Search code examples
rdfsparqlsemantic-websesametriplestore

Sesame workbench querying an online data set


I have the following sparql query:

PREFIX ab:<http://learningsparql.com/ns/addressbook#>
SELECT ?firstName ?lastName ?streetAddress ?city ?region ?postalCode

FROM <http://www.learningsparql.com/2ndeditionexamples/ex041.ttl>

WHERE
{
?s ab:firstName ?firstName;
ab:lastname ?lastName;
ab:address ?address.

?address ab:postalCode ?postalCode;
      ab:city ?city;
      ab:streetAddress ?streetAddress;
      ab:region ?region.
}

When I run this query with Apache ARQ it works, fine. The selected variables (?firstName ?lastName etc) are populated with data from the ex041.ttl from the specified URI next to the 'FROM' clause. When I run this query from sesame workbench the variables (?firstName ?lastName etc) are empty and I don't know why. It is like sesame it's not connecting to the remote ex041.ttl file. The remote data set ex041.ttl cointains the following data:

# filename: ex041.ttl

@prefix ab: <http://learningsparql.com/ns/addressbook#> .

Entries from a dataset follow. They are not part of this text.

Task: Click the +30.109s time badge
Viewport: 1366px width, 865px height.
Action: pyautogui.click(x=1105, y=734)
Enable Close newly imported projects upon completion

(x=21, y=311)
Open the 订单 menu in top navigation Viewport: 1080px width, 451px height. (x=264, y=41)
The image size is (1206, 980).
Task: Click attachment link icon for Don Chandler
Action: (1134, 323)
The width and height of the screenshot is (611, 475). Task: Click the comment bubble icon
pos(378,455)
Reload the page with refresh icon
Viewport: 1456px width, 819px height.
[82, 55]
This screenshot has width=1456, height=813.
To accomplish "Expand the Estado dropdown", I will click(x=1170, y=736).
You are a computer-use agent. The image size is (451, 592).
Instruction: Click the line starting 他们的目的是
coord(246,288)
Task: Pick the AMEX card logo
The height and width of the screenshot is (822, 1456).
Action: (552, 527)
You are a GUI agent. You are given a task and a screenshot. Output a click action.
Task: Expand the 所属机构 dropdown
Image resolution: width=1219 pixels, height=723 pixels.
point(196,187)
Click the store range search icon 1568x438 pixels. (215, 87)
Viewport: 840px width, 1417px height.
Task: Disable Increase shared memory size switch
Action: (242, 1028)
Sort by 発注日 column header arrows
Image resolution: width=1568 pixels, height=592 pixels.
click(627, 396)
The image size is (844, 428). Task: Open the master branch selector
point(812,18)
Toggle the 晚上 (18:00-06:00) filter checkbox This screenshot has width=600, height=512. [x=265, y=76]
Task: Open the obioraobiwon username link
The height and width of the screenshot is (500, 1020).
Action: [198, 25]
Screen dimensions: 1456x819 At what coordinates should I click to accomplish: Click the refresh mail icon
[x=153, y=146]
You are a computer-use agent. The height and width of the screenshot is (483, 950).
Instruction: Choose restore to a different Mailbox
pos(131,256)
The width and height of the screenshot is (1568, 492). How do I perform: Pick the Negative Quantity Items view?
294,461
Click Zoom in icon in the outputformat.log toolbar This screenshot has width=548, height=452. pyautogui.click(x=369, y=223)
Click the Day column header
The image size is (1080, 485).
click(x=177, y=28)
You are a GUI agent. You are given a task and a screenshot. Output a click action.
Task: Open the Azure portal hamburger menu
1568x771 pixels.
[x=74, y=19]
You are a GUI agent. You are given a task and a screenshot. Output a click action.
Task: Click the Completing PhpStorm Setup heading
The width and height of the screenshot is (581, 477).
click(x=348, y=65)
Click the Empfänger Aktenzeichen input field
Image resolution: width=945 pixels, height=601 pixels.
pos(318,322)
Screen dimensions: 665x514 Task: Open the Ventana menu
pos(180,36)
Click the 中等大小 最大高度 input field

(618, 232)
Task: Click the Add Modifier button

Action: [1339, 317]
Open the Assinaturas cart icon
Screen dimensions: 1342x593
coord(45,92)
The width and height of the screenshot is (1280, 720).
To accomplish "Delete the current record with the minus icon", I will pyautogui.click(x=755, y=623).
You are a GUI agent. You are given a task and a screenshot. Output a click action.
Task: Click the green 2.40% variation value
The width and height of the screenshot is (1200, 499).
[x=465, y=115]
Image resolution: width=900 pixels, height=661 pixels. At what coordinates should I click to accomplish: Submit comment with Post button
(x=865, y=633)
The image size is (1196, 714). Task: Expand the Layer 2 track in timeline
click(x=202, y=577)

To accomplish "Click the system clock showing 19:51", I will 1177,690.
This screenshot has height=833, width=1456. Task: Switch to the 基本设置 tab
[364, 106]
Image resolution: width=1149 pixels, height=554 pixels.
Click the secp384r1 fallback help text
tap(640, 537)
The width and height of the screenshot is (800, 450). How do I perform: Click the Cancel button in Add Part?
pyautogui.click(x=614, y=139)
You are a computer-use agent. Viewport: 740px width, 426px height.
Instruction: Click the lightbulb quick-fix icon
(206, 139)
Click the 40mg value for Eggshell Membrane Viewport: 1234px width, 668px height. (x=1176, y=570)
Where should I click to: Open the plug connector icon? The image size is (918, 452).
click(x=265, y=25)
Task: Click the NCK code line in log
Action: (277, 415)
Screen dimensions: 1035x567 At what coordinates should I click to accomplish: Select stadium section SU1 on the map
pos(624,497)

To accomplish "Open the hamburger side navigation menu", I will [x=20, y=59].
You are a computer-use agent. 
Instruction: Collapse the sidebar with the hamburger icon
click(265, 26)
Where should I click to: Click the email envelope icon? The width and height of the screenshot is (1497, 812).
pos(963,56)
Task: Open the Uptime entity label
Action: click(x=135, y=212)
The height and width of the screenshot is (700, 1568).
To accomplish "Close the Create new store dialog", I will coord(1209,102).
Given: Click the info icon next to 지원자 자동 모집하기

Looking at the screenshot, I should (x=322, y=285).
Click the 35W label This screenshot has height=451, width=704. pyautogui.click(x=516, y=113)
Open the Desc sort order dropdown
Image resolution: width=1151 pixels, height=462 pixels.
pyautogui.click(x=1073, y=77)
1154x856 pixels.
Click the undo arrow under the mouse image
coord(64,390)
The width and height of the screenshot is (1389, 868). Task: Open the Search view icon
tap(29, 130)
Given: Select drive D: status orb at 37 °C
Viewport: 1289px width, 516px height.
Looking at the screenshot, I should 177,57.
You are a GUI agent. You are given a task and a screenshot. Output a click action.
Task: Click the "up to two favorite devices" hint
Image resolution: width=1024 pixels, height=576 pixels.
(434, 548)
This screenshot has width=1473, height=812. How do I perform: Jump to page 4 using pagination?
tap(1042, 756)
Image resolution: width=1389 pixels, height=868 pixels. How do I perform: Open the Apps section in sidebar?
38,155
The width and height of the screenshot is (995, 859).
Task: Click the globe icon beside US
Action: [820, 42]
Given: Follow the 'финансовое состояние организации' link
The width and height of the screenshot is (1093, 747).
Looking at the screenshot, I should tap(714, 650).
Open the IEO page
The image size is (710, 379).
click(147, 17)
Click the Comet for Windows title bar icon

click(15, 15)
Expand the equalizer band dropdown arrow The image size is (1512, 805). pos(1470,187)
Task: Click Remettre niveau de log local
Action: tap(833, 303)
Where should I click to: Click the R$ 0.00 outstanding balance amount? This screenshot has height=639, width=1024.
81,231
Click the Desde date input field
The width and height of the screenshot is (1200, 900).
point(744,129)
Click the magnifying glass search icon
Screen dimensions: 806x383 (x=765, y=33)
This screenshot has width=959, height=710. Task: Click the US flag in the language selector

ab:i0432 ab:firstName    "Richard" ;
         ab:lastName      "Mutt" ;
         ab:homeTel       "(229) 276-5135" ;
    ab:email         "[email protected]" ;
    ab:address       _:b1 .

_:b1    ab:postalCode    "49345" ;
        ab:city          "Springfield" ;
        ab:streetAddress "32 Main St." ;
        ab:region        "Connecticut" .

You can access this file by typing it's URI into a browser.


Solution

  • The ARQ tool has misled you to believe that the meaning of the FROM clause in your SPARQL query is that the engine should retrieve the data from the file provided at that URL. That is non-standard behavior for SPARQL and in fact most SPARQL engines will not do this (more about this further below).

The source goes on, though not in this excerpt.